Malgré les moyens financiers limités pour raconter l’histoire d’un tel personnage, Bachir Derrais a réussi un film de qualité, en reconstituant le décor colonial qui plonge le spectateur dans cette période cruciale de la lutte des Algériens pour leur indépendance.
Le jeu d’acteurs est magnifique et les dialogues bien choisis, sachant qu’il n’est pas facile de reconstituer la personnalité et l’œuvre d’un monument de la révolution algérienne. Chaque mot, chaque action, chaque regard ont leur importance.

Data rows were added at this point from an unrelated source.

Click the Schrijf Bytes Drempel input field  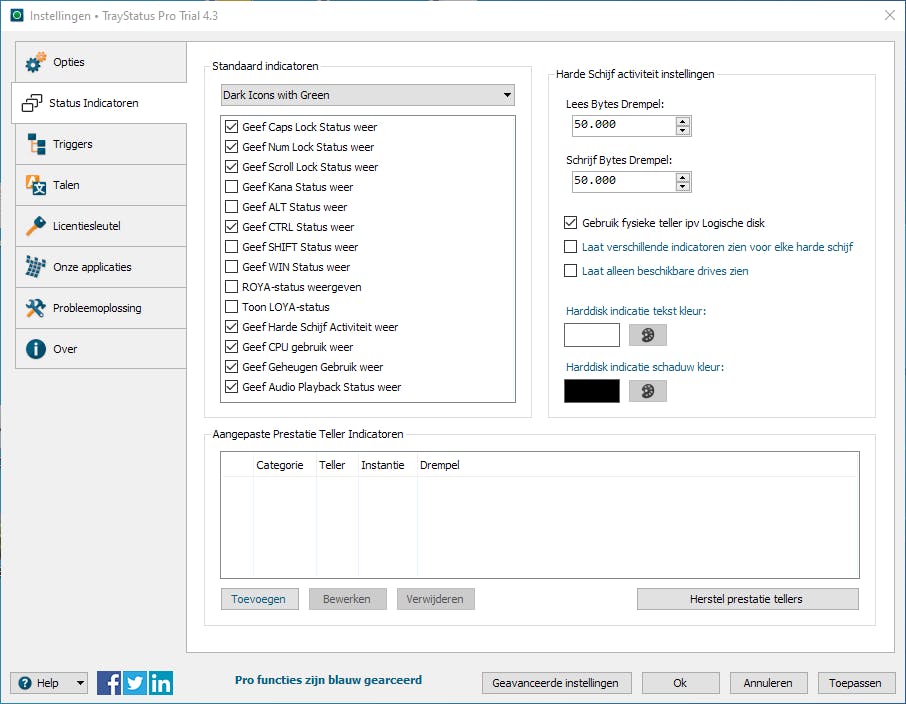click(x=622, y=181)
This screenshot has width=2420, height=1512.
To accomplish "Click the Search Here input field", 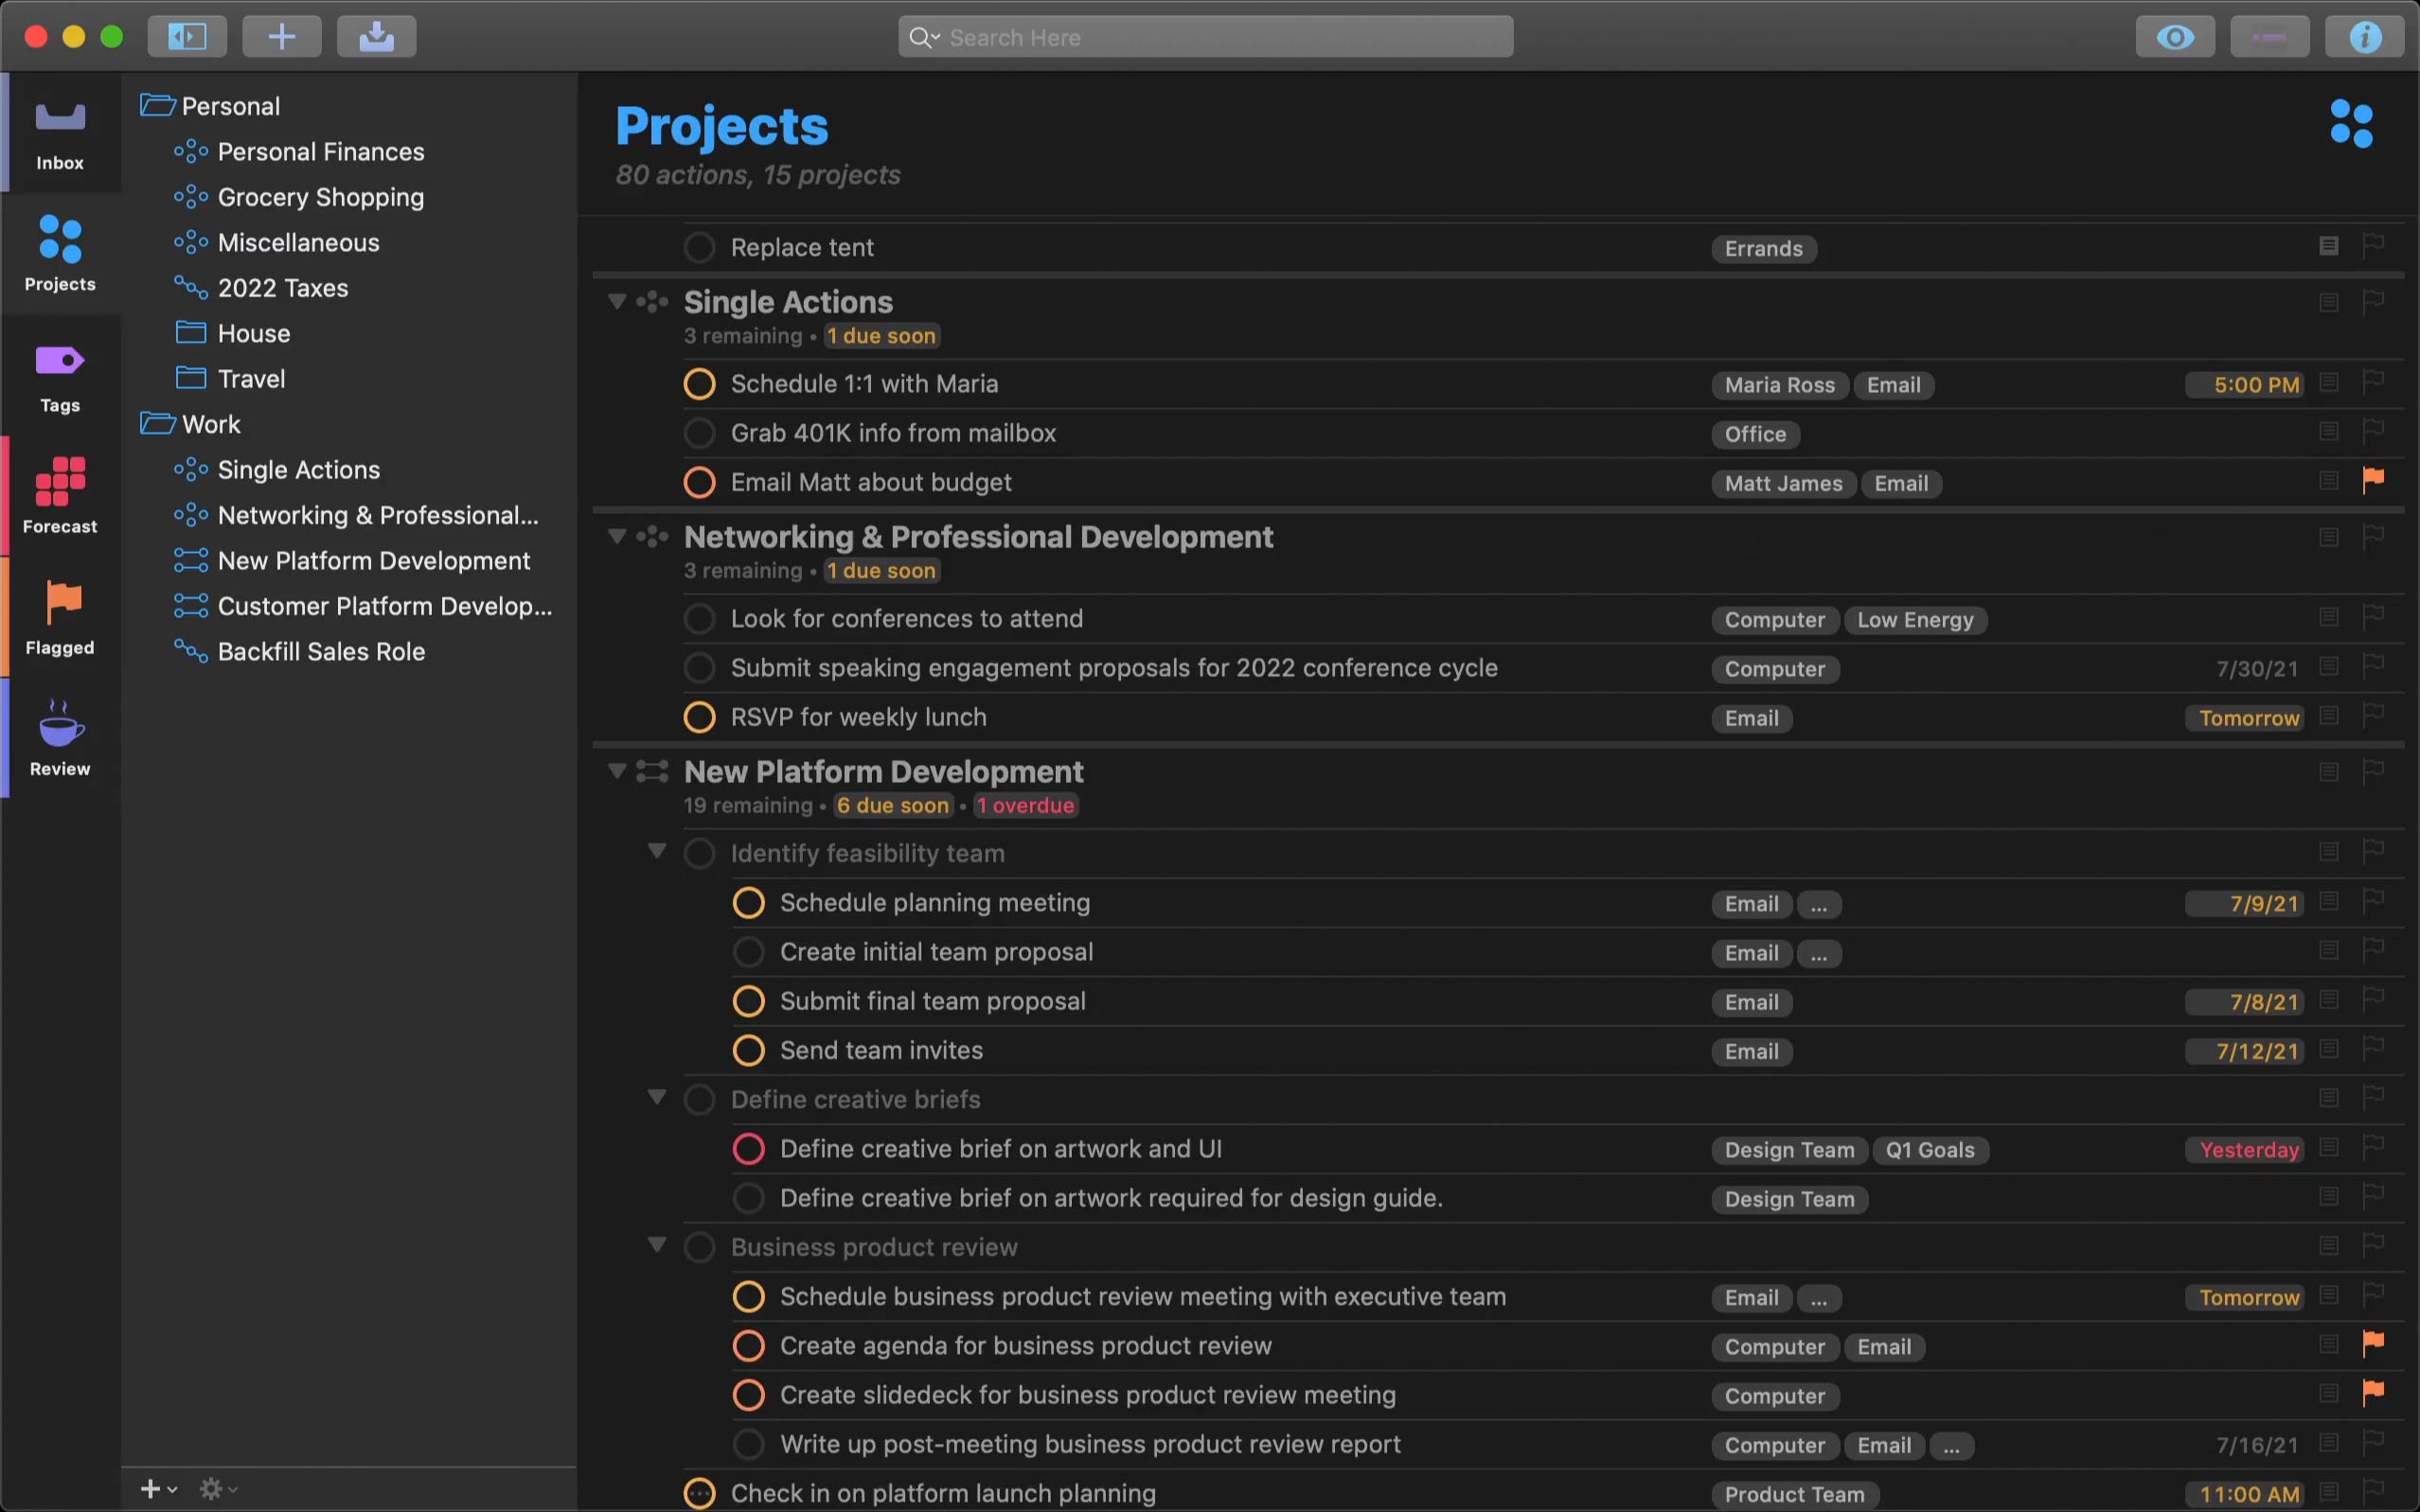I will click(x=1206, y=35).
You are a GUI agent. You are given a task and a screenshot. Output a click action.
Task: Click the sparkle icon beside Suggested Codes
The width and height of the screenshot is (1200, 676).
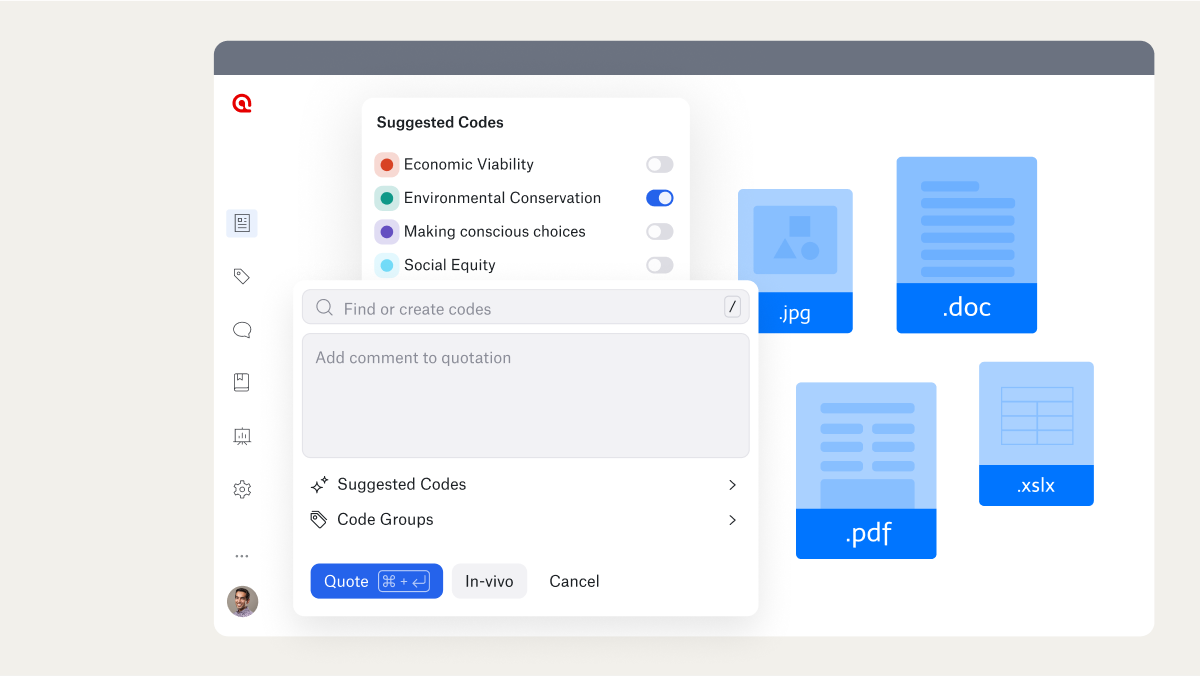[x=319, y=484]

Un film aussi impressionnant qu’intense qui raconte Ben M’hidi sous l’angle politique
Le film plonge, avec émotion parfois, le spectateur dans cette période cruciale qui a précédé le déclenchement de la guerre de libération nationale et qui a vu l’émergence un peu partout en Algérie, les futurs leaders de la révolution, même si la collégialité, ce modèle ancestral de démocratie spécifique à l’Algérie, a pris le dessus sur le leadership.
Ben M’hidi n’est pas un film de guerre classique, même si la guerre y est omniprésente. C’est un film qui retrace le combat politique d’un homme qui a donné sa vie pour que l’Algérie devienne indépendante.
Le film commence par une scène où Ben M’hidi, qui est incarné à la perfection par l’acteur Khaled Ben Aïssa, se fait pendre froidement par Paul Aussaresses et se termine par la même scène qui résume, à elle seule, le caractère abominable du colonialisme français en Algérie.
Puis, le biopic retrace la vie de l’enfant de Aïn M’lila, à l’Est du pays, qui a été forgé par la misère et l’injustice qu’imposait le système colonial aux Algériens. Puis ses premiers pas dans le militantisme qui l’ont révélé à l’Organisation secrète (OS) qui préparait le déclenchement de la révolution du 1ᵉʳ novembre 1954.
Le réalisateur, Bachir Derrais, a préféré raconter l’histoire de Ben M’hidi sous l’angle politique, ce qui rend le film particulier et explique pourquoi cette production, un vrai chef-d’œuvre cinématographique, est restée bloquée pendant des années avant d’être libérée.
Présente lors de cette projection, Anissa Boumédiène a dit qu’elle aurait aimé voir une scène de l’attentat de la rue de Thèbes à la Casbah dans le film, pour son importance dans la Bataille d’Alger.
À TSA, Bachir Derrais explique les raisons : « Notre production a opté pour la réalisation d’une œuvre cinématographique à caractère politique. Historiquement, l’industrie cinématographique algérienne s’est illustrée par la fréquence de films de guerre depuis 1965. Cependant, la mise en scène de conflits armés exige un investissement financier conséquent. Avec un budget restreint ne dépassant pas trois millions d’euros, non-convertible en devises étrangères, il était inconcevable de produire des séquences d’action d’une qualité comparable à celles des productions américaines sans risquer la dérision. »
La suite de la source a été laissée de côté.